News | premiere jazz

★★★★ It can only be cause for celebration that Buenos Aires begins to show its green shoots after the intense sandstorm. Not long ago Aldo’s returned, in another neighborhood and now with a more open billboard. Let’s add Café Berlin in Villa Devoto. And a few days ago, Prez was born, in a basement in the heart of Barrio Norte, with all the characteristics of an old-fashioned jazz club: small tables, attendees who go to listen more than to eat, a good grand piano on the little stage and, fortunately, without the cigarette smoke that characterized these places decades ago.

Although perhaps later on it may open up to foreign visitors, this start by Prez points to our everyday jazz. Born from the love for this music of the lawyer Justo Lo Prete -who some time ago had founded the Rivorecords label with which he published many Argentine musicians- he baptized his brand new venue with the nickname of the saxophonist Lester Young, and at the start he summoned names like those of Ernesto Jodos, Julia Sanjurjo, Sebastián Loiácono, Julia Moscardini, Pepe Angelillo or Adrián Iaies –the one we saw-; but no doubt several more will be added.

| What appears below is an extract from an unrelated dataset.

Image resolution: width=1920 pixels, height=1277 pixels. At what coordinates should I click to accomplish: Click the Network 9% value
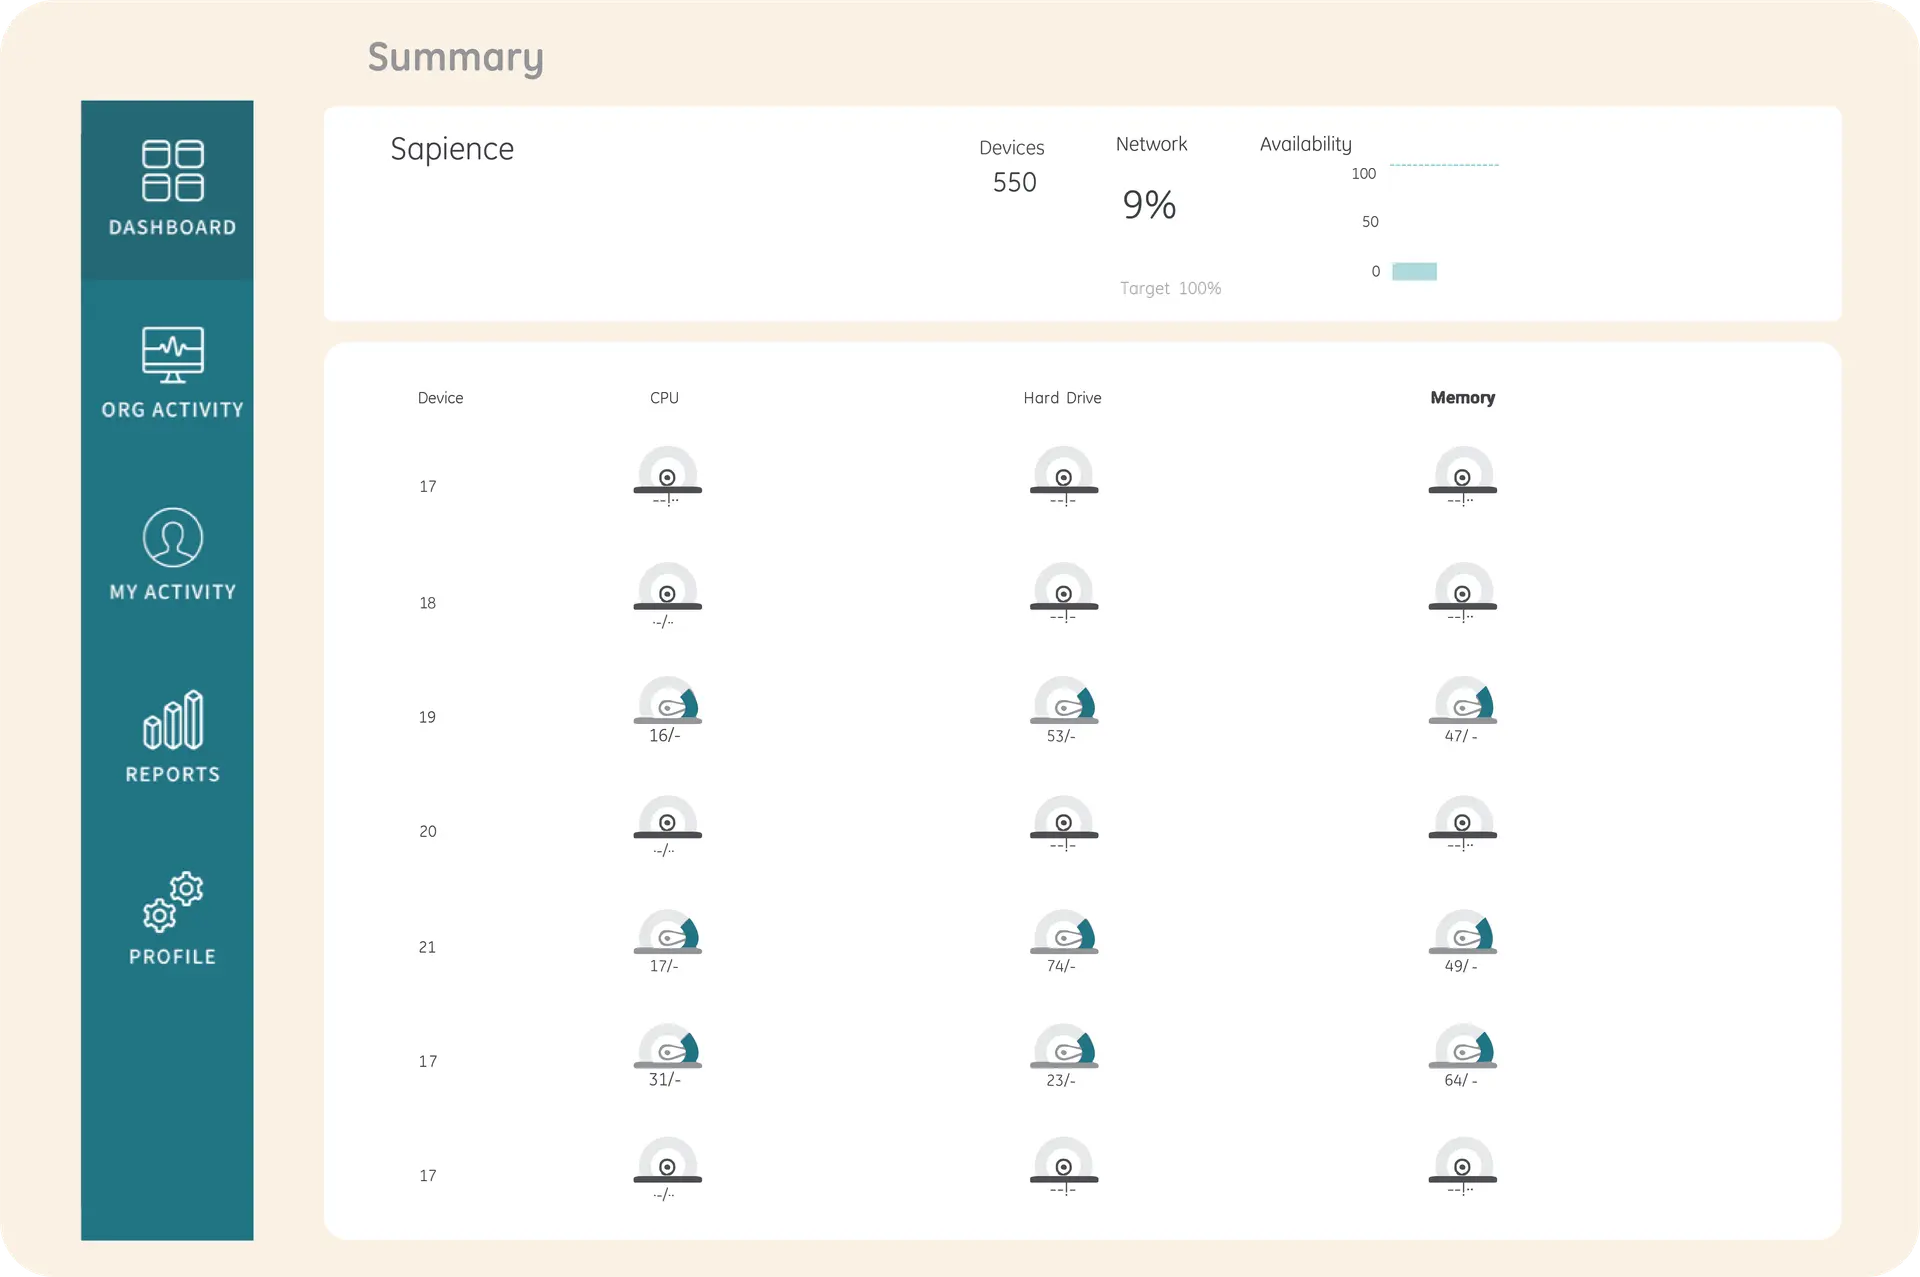(x=1149, y=204)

Going specifically to Iaies, it remains to repeat that it is already a well-established name in the Argentine jazz scene. With a delicate pianism, with a marked interest in showing their own compositions and adding pieces of tango or vernacular rock to turn them into “standards” and with an ever-present inheritance of the elegant subtleties of Bill Evans, it seems to be the trio in the format with whom you feel best. And in fact, he plays in parallel with his Colegiales Trio, with other colleagues and a different style. This time he was accompanied by two musicians from different generations but equally valuable: “the legend” –as he called him- Carto Brandán on drums and the younger double bassist Santiago Lamisovski. Between the marked parts and the improvisations, which also allowed the virtues of his colleagues to appear, Iaies put together his repertoire with his pieces, including the premieres “Someone who dances” and “Water that falls”, he returned to his classic “Waltz for Beatriz” –which he dedicated to Beatriz Sarlo- and he did a juicy and very free version of the tango “Gricel”. But the night had some surprises: at the time of the encores, two great Argentine jazz musicians who were among the public joined: the trumpeter Mariano Loiácono for “Fermin” by Spinetta and Ernesto Jodos on piano four hands for “Blue Seven” by Sonny Rollins; for the happiness of the public and the owner of the house.